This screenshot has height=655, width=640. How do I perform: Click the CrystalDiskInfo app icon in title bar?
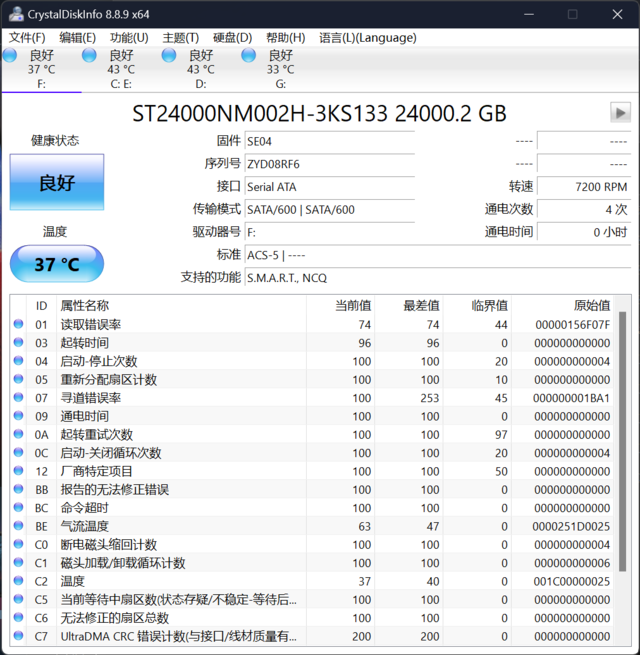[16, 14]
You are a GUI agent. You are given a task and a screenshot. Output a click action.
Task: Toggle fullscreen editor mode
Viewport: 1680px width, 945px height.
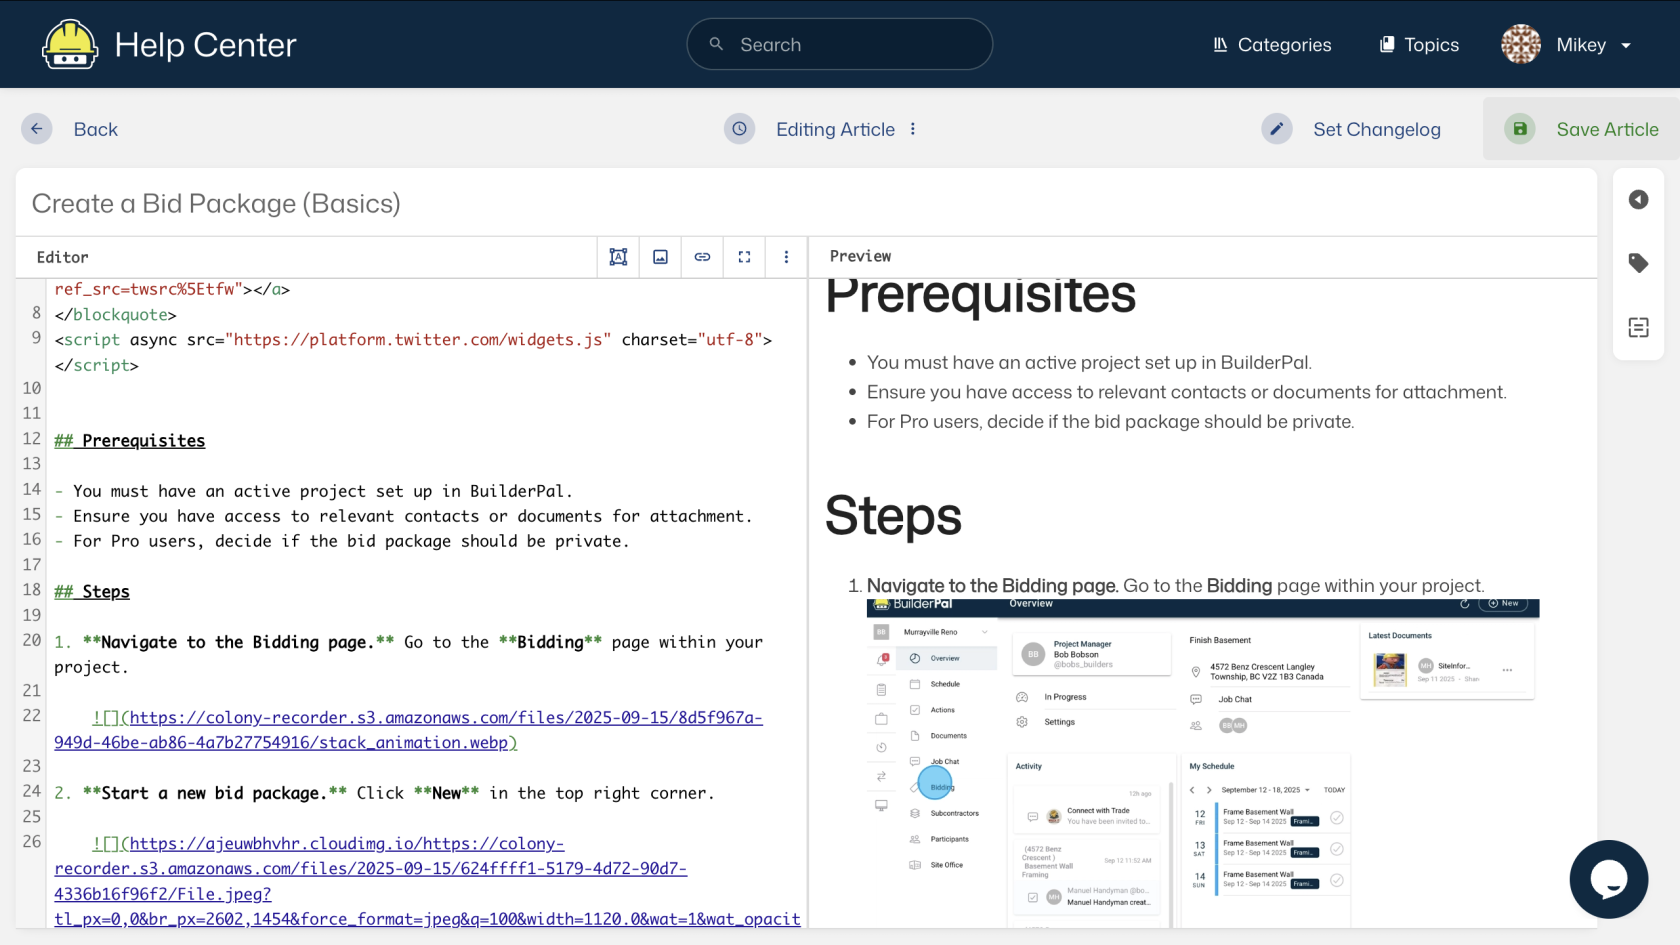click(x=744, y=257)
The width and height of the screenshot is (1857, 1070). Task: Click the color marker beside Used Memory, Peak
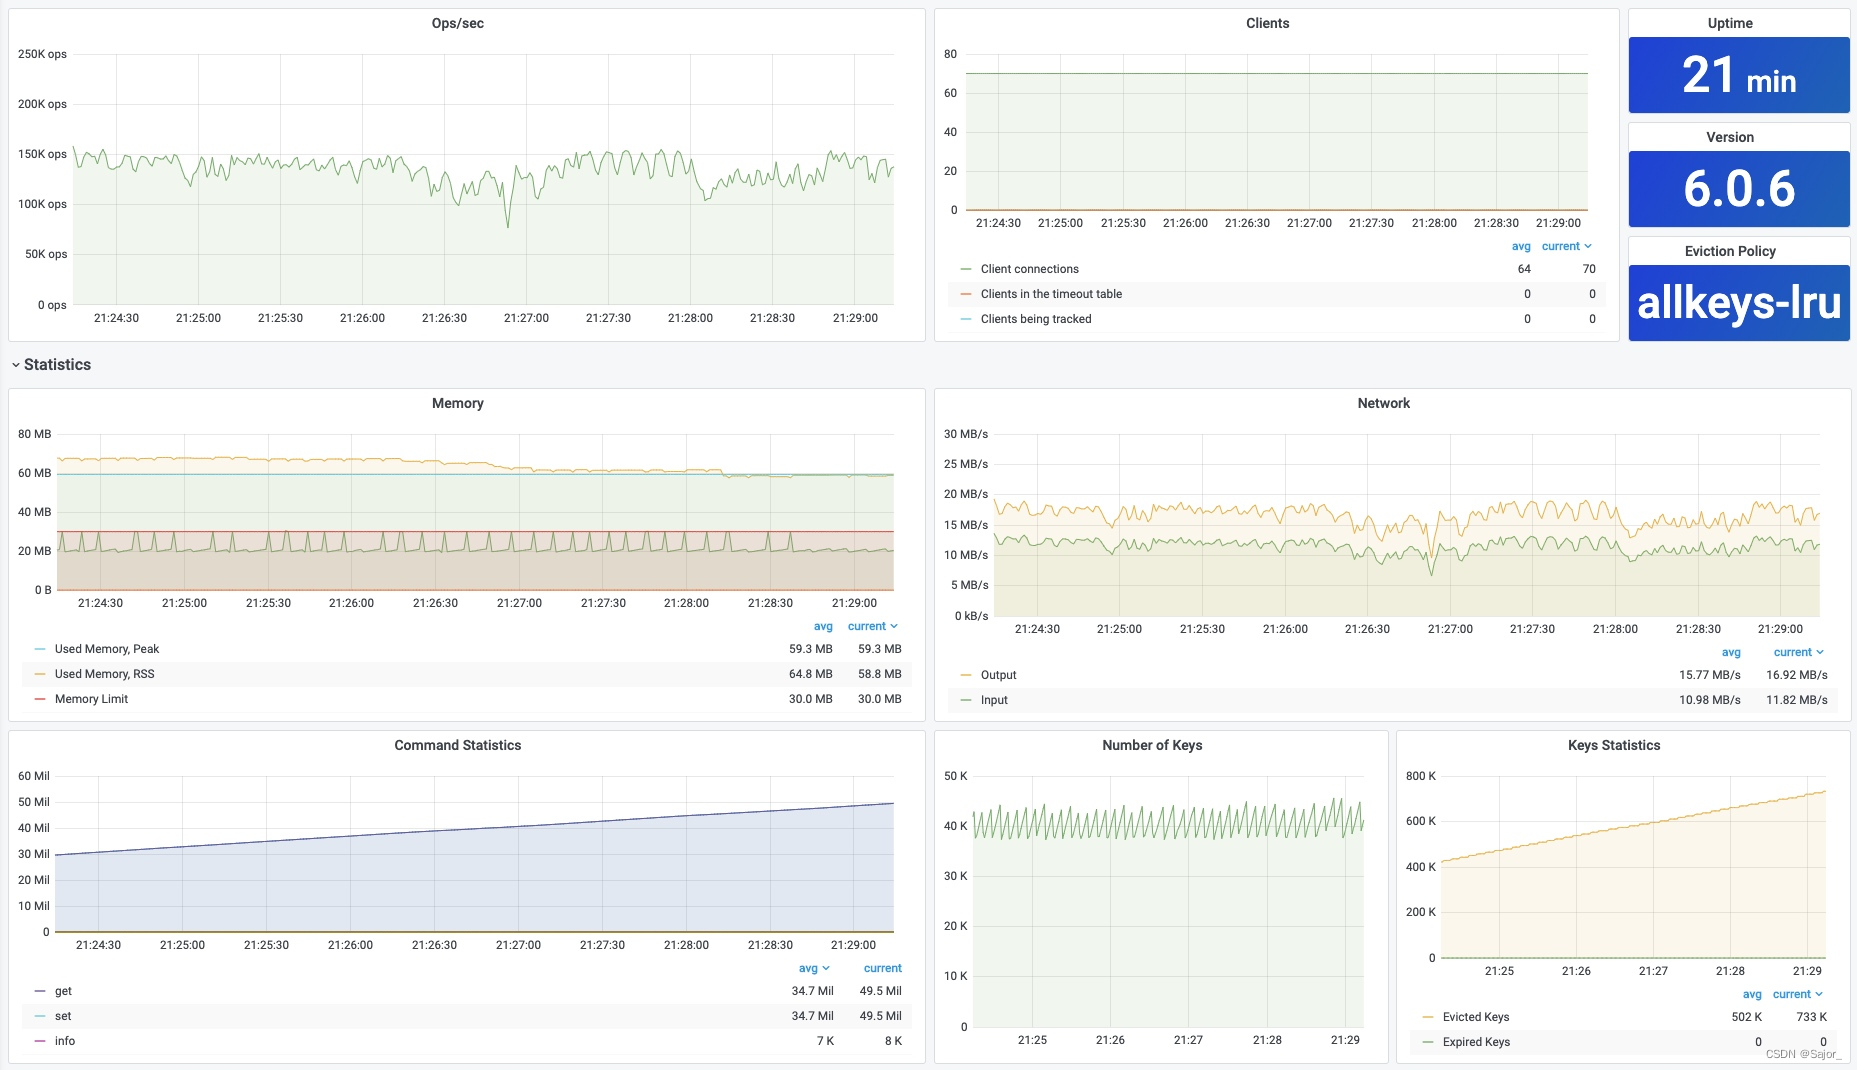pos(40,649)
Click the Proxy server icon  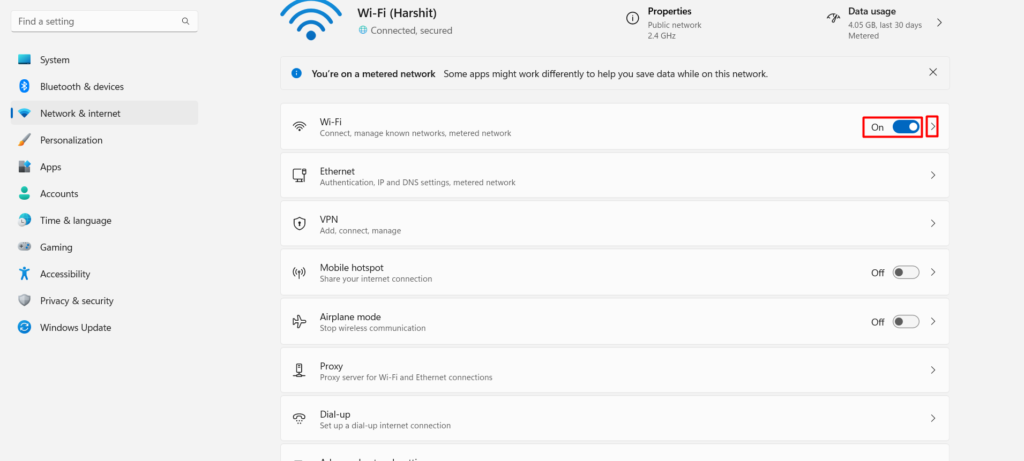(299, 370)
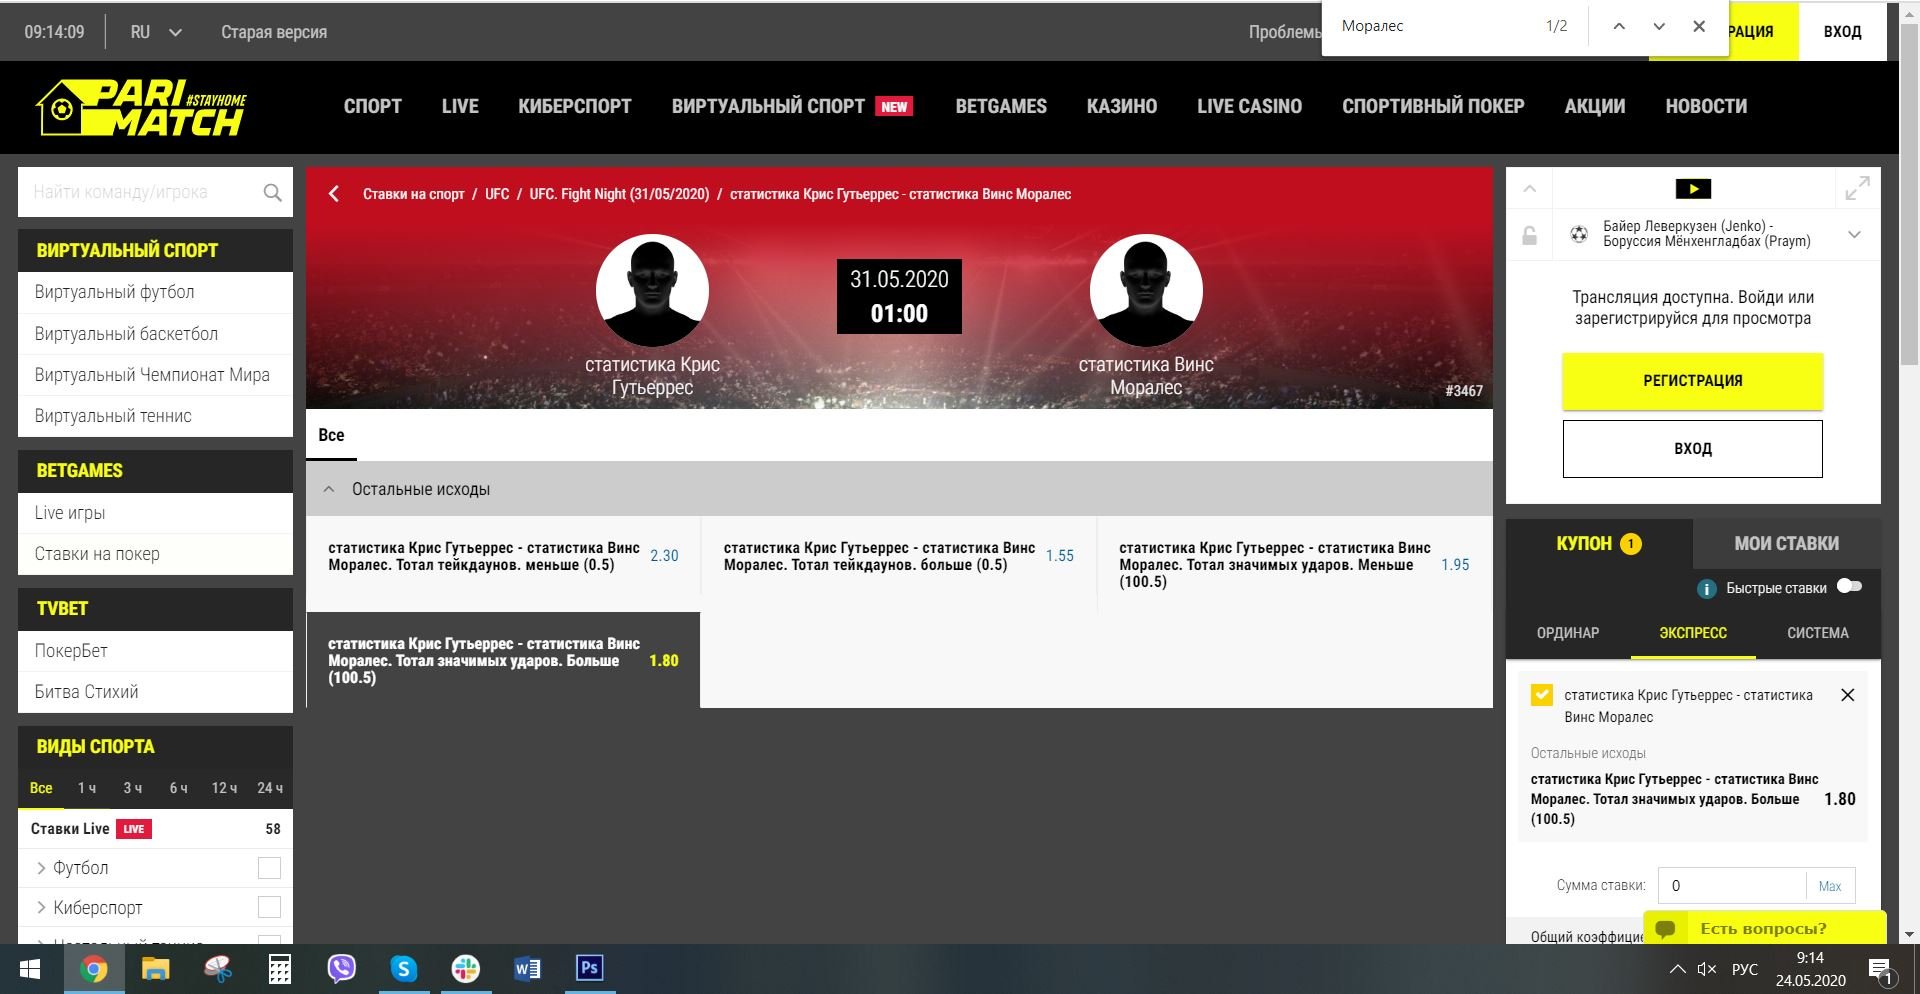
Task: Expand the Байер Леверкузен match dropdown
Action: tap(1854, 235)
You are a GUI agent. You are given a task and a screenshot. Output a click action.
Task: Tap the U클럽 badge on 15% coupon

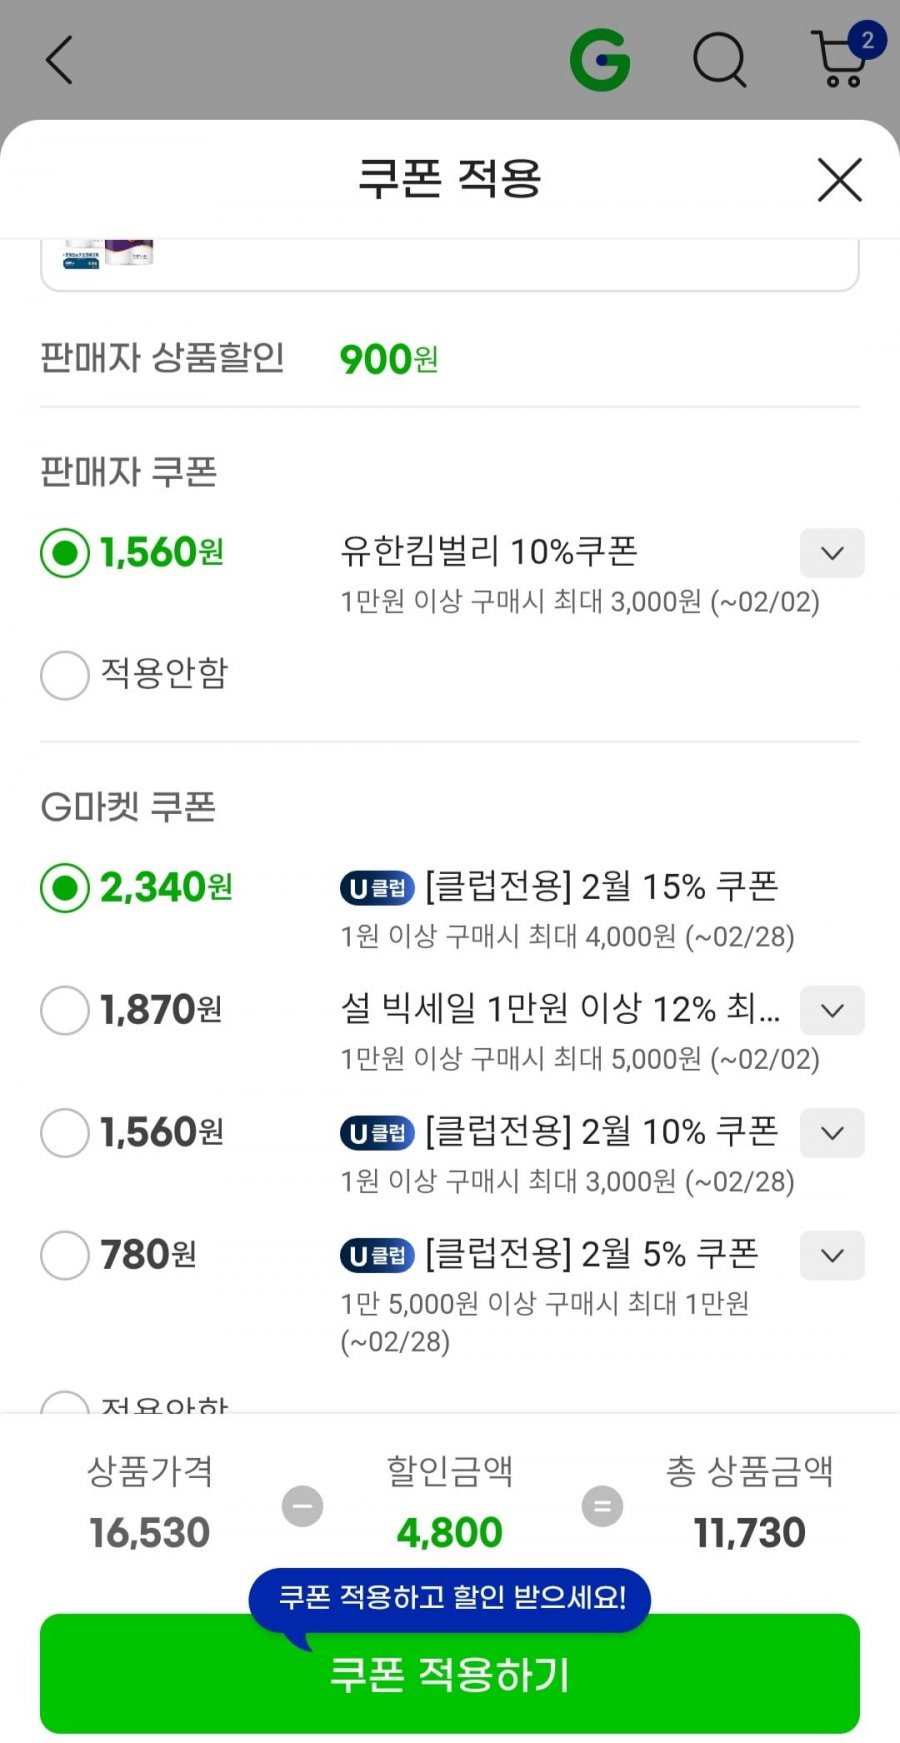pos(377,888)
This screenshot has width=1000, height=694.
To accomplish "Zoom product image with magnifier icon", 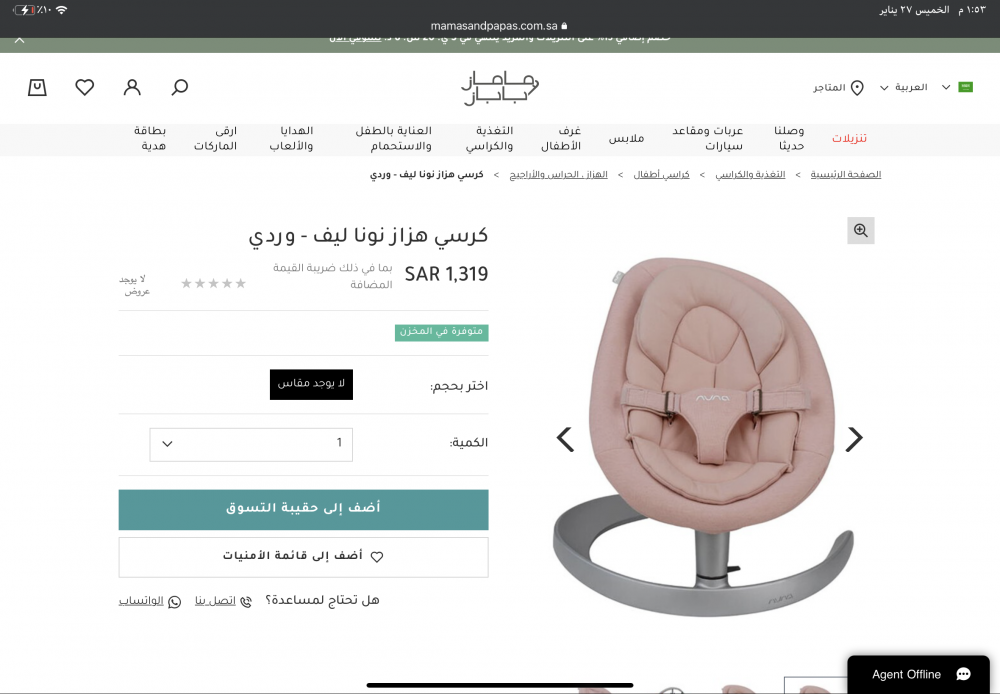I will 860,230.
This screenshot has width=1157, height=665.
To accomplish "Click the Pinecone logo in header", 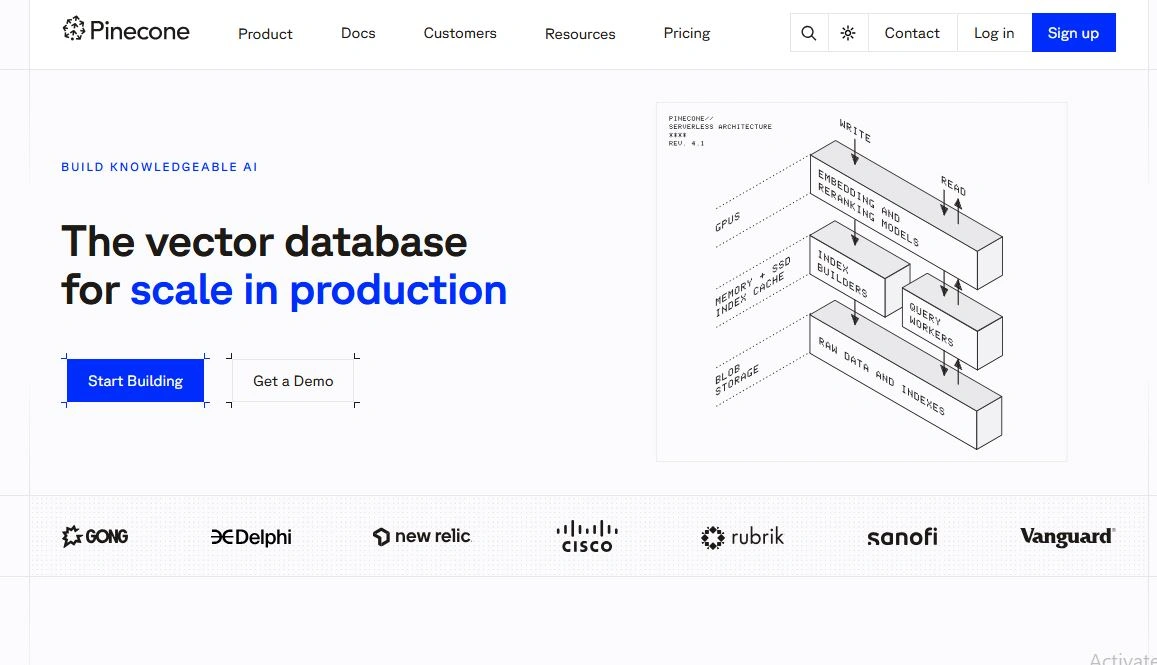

# Written request
Give only the number of lines in the entries above that contain the string "width".

# The reply
5